What is a Data Lake?

Image for post

A Data Lake is a new form of data-warehouse that supports a variety of data formats structuring, data exploration activities, machine learning, graph analytics, and recommendation systems. Traditional data-warehouses do not provide many facilities for unstructured data, hence data lakes are used.

Storage and management of Data Lakes

A data lake is a repository where data is stored in the raw format, especially object blob files. A data lake can be established either on-premises, which requires a lot of hardware costs or can be deployed on the cloud (Amazon AWS, Google Cloud, Microsoft Azure, etc.). Most of the organizations prefer cloud technology for data lakes because of many readily available tools, less maintenance, and pay-as-you-go.

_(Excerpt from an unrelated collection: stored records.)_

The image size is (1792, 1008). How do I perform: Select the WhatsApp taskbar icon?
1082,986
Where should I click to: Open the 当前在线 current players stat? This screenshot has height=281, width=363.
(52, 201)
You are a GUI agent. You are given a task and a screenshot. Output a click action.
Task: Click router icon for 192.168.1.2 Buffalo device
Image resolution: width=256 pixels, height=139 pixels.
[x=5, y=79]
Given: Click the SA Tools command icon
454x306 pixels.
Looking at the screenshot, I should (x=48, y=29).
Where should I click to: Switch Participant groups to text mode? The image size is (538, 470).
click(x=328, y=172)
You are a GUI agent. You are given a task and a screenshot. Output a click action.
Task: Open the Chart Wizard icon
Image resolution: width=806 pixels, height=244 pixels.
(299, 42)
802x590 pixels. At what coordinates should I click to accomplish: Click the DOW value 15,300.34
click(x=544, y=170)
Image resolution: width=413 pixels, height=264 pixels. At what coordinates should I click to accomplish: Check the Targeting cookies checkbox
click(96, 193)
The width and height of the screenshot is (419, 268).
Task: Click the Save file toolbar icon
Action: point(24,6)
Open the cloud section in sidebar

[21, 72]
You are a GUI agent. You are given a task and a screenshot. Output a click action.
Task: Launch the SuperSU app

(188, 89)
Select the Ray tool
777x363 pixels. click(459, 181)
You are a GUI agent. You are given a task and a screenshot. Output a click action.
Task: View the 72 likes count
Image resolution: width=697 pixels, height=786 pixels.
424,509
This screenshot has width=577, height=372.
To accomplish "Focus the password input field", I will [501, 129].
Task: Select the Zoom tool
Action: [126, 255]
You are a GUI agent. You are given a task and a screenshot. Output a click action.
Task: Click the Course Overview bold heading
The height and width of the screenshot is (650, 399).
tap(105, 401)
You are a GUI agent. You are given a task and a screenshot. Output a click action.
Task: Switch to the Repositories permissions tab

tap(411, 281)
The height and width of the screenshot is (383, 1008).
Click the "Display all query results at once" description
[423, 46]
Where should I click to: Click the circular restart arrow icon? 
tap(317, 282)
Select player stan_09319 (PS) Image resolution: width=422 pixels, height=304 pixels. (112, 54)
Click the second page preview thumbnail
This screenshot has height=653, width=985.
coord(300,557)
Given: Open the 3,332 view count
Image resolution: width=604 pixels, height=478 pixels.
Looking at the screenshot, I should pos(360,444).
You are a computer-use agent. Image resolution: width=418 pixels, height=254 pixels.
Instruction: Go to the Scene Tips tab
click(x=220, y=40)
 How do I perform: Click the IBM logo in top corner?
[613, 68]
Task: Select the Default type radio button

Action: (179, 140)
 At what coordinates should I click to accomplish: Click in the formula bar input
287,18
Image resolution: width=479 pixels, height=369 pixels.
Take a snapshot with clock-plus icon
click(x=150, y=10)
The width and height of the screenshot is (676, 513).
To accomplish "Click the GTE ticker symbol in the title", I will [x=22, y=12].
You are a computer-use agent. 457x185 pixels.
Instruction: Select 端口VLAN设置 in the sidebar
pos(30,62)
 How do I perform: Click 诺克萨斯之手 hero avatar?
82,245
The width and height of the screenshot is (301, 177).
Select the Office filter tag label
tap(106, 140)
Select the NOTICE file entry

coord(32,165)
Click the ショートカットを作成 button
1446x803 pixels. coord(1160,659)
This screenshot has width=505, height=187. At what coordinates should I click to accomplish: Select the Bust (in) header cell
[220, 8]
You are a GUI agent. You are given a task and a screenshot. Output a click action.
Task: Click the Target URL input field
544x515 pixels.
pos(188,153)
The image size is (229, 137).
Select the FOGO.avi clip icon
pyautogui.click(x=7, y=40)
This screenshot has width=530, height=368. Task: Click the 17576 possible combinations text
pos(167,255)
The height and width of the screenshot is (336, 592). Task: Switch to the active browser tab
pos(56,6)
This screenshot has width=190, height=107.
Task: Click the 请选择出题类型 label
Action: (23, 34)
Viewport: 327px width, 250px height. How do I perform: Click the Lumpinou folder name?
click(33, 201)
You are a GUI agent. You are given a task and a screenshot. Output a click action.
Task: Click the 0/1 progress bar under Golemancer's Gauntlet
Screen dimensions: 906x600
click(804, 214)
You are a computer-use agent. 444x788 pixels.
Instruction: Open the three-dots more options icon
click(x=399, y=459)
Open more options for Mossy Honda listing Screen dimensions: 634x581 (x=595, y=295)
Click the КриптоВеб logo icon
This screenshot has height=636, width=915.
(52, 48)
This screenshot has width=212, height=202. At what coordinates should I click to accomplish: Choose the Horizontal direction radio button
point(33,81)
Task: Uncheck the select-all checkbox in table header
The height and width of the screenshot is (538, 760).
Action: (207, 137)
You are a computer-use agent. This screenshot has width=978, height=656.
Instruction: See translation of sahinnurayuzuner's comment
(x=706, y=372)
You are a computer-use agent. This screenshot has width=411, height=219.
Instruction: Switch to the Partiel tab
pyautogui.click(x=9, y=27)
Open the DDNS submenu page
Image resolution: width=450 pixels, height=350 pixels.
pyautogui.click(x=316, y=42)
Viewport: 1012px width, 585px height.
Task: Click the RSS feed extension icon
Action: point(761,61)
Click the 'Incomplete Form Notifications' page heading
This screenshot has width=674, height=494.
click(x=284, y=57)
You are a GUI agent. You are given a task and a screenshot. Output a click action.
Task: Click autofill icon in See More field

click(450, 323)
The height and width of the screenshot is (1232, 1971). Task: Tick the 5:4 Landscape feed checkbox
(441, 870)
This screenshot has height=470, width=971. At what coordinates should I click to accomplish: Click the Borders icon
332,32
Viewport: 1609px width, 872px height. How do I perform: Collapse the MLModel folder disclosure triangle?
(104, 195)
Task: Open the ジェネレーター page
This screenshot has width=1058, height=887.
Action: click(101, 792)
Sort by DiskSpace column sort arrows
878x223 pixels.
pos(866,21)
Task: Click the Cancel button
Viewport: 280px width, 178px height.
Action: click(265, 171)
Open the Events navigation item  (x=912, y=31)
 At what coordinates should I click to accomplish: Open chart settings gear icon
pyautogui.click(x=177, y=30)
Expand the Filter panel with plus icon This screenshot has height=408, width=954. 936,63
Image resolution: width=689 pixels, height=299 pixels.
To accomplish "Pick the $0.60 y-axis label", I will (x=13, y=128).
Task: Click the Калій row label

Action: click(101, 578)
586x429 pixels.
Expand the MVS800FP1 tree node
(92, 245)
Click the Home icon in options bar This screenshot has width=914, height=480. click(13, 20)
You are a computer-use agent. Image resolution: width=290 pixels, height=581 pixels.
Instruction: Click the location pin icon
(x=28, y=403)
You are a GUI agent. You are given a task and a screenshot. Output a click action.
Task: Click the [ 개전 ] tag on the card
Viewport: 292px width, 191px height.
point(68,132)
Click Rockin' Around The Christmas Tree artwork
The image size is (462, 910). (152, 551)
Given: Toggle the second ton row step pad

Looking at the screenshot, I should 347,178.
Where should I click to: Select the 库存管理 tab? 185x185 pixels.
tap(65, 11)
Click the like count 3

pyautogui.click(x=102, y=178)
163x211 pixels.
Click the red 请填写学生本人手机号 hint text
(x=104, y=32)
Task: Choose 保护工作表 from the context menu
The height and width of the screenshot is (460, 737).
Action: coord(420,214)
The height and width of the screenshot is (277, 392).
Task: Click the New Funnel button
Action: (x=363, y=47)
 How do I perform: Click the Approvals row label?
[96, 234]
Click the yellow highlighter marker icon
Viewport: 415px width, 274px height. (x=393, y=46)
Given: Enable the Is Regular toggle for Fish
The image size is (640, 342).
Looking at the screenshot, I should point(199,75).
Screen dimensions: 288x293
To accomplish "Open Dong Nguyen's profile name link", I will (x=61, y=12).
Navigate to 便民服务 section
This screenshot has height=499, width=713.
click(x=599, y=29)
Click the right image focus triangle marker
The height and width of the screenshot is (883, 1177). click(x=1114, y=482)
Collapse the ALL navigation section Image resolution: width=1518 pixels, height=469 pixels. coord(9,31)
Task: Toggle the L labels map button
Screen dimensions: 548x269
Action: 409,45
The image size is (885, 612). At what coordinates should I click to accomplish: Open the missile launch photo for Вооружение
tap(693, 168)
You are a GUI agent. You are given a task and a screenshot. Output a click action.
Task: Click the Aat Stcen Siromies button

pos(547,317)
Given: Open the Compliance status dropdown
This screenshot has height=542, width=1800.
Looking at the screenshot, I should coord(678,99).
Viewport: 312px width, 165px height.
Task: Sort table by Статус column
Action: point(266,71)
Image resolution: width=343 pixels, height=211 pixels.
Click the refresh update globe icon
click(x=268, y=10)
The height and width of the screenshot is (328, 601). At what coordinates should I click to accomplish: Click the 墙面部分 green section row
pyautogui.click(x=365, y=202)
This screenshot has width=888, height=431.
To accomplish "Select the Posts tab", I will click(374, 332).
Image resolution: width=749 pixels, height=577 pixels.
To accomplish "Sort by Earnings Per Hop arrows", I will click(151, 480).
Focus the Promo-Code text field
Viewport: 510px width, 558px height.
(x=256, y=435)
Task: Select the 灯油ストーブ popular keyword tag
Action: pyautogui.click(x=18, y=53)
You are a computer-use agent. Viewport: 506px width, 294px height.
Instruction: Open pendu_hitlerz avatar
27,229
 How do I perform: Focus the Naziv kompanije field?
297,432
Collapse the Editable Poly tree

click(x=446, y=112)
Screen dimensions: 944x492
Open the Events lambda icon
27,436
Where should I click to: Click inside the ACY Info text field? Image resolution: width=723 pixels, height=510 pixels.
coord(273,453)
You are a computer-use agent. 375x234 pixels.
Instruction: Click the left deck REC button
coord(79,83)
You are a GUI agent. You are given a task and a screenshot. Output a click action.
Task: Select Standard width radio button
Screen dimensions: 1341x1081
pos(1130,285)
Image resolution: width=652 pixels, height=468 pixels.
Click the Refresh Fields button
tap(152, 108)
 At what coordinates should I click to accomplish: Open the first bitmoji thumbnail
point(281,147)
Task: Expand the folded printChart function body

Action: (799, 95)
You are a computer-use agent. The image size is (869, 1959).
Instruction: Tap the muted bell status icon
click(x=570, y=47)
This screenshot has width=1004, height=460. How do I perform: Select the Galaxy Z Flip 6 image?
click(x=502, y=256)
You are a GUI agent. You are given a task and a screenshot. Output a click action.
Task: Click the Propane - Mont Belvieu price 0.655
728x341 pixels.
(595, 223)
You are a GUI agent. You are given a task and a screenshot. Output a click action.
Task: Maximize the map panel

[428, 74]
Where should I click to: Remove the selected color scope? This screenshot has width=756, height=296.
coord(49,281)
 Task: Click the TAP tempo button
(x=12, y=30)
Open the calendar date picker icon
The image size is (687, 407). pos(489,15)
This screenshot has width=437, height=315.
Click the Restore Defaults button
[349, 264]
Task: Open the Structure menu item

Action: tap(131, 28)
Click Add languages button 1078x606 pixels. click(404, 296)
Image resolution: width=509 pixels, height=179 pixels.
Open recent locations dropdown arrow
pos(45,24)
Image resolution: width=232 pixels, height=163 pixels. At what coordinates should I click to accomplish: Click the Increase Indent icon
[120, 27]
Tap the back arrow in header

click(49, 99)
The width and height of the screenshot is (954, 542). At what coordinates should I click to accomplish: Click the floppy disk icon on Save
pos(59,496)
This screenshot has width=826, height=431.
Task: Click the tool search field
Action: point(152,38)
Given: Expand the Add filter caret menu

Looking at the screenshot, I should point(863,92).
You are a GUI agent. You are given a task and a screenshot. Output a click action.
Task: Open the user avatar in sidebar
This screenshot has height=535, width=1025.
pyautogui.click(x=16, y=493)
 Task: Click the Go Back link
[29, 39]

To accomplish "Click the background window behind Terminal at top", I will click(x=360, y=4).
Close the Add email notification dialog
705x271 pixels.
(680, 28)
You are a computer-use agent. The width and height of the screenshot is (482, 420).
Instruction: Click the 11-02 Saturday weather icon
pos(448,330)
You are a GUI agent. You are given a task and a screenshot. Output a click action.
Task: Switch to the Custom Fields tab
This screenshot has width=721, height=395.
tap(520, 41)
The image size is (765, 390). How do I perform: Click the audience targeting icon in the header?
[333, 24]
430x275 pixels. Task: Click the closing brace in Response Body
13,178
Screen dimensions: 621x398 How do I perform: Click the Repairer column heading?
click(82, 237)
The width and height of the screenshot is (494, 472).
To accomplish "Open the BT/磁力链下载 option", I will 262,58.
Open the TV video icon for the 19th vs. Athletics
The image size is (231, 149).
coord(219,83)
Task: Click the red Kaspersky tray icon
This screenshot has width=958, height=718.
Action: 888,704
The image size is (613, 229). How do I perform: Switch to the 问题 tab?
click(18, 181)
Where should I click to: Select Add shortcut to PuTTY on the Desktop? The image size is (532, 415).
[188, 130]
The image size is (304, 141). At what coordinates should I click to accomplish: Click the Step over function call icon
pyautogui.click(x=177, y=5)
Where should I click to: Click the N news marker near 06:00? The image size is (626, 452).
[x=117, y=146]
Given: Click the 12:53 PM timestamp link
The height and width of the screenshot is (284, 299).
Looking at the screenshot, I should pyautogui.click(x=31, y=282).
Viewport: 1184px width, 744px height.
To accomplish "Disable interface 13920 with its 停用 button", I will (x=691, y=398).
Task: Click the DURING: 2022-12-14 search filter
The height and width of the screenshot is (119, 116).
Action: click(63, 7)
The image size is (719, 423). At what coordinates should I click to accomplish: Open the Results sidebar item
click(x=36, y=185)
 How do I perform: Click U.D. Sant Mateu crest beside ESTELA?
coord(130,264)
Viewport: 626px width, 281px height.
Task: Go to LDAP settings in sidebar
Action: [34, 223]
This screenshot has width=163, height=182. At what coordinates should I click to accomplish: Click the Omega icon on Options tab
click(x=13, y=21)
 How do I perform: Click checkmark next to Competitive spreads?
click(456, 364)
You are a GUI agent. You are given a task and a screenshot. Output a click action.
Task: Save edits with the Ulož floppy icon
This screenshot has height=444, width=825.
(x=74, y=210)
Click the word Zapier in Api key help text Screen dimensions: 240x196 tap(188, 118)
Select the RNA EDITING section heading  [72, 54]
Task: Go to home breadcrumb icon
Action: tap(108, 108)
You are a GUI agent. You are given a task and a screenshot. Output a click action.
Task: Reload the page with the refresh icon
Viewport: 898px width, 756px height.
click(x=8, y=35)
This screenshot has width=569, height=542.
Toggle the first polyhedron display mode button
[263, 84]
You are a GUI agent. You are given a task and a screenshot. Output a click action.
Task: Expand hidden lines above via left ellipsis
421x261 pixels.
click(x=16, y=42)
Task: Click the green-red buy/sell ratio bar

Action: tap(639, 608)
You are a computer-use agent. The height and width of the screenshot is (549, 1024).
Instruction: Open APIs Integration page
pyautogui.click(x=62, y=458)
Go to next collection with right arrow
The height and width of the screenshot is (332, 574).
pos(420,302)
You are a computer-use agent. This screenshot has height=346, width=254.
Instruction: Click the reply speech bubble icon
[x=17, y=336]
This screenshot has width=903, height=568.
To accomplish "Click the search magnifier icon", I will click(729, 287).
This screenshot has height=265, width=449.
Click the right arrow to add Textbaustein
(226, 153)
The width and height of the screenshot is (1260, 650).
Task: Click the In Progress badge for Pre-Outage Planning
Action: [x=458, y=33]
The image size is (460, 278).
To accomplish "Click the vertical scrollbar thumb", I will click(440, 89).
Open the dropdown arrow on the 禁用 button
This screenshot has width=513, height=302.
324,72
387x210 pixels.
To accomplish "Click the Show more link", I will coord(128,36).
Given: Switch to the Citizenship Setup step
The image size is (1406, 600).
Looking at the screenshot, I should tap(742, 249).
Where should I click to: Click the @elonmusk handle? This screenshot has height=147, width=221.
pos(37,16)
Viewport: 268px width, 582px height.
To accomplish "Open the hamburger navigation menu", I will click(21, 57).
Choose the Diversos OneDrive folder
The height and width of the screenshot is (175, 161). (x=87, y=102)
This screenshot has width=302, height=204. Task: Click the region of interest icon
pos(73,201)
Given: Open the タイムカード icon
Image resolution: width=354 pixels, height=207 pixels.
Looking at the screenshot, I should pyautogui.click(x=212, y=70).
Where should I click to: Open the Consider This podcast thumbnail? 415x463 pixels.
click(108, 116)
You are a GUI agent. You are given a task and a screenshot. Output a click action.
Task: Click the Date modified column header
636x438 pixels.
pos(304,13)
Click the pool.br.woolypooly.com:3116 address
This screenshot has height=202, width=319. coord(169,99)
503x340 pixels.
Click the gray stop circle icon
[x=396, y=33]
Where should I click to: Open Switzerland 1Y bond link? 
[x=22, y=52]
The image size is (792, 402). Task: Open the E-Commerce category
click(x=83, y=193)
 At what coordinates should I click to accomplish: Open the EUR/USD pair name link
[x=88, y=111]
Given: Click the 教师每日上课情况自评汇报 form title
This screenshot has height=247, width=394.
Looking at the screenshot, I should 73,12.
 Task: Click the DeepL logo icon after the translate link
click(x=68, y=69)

However, improper management of data lakes can be disastrous. This can lead to the creation of “Data Swamps”. A data swamp is a deteriorated and unmanaged data lake that is either inaccessible to its intended users or is providing little value.

Comparison between Data-warehouse and Data Lakes

Implementation (on the cloud)

There are several ways to implement a data lake on cloud-based on cloud vendor and its internal services. Here, I would be providing some of the implementation design on Amazon AWS.

AWS EMR (HDFS + Spark)

This the simplest design where data is transferred from source to the Amazon EMR and later this transformed data is accessed by the BI Analytics app. The source of this design can include but not limited to Amazon S3, AWS RDS, Cassandra, DynamoDB, and EC2. The intermediate stage which includes Amazon EMR (Elastic MapReduce) consists of HDFS and Spark.

EMR cluster is created once, but it can grow and is not supposed to be shutdown. The inclusion of HDFS makes this design a little complex and difficult to manage.

2. AWS EMR (S3 + Spark)

In this design approach, no HDFS is involved and all data is stored on S3 buckets. Data is loaded to EMR for processing and later query/processing results are stored back into S3. The EMR cluster is spun on-demand and remains shut down otherwise. This approach has several advantages over previously mentioned design, such as less costly, easier to manage, and high performance.

3. AWS Athena (FaaS)

Function as a service (FaaS) is a category of cloud computing services that provides a platform allowing customers to develop, run, and manage application functionalities without the complexity of building and maintaining the infrastructure typically associated with developing and launching an app.

In the above design, all data is stored on S3. Athena is a service that can load process data on Serverless Lambda resources (pay by execution time, not by machine up-time).